Write down every year mentioned in the text about the Kusanats Anapat monastery below.

**TEXT SEGMENT**.
# # #

Kusanats Anapat (), or Surb Astvatsatsin () is an Armenian monastery in the Kalbajar District in Azerbaijan, about 3 km northwest of Dadivank Monastery.

History and architecture 
The monastery belongs to the Artsakh Diocese of the Armenian Apostolic Church, and consists of the cathedral church of Surb Astvatsatsin and about 20 structures and rooms.

The oldest building is the church of Surb Astvatsatsin (Holy Mother of God), which has the inscription; "… princess daughter of King Kyurike… in 1174".

Modern period 
According to historian Samvel Karapetyan, in front of the small eastern church, until 1989, two khachkars were placed side by side in their original place. While part of the Azerbaijani SSR, the monument suffered a lot, and an attempt was made to eliminate Armenian traces in order to present it as Caucasian Albanian. These khachkars had disappeared by the time Armenian forces took control of the region in April 1993, but the inscriptions made on them had been recorded.։

In 1994, following the end of the First Nagorno-Karabakh War, the monastery came under the control of the self-proclaimed Republic of Artsakh.

# # #

**GIVEN MATERIAL**.
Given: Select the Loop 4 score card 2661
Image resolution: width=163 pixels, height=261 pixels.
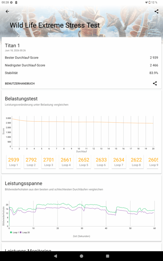Looking at the screenshot, I should tap(66, 162).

# # #

**WORKED SOLUTION**.
1174, 1989, 1993, 1994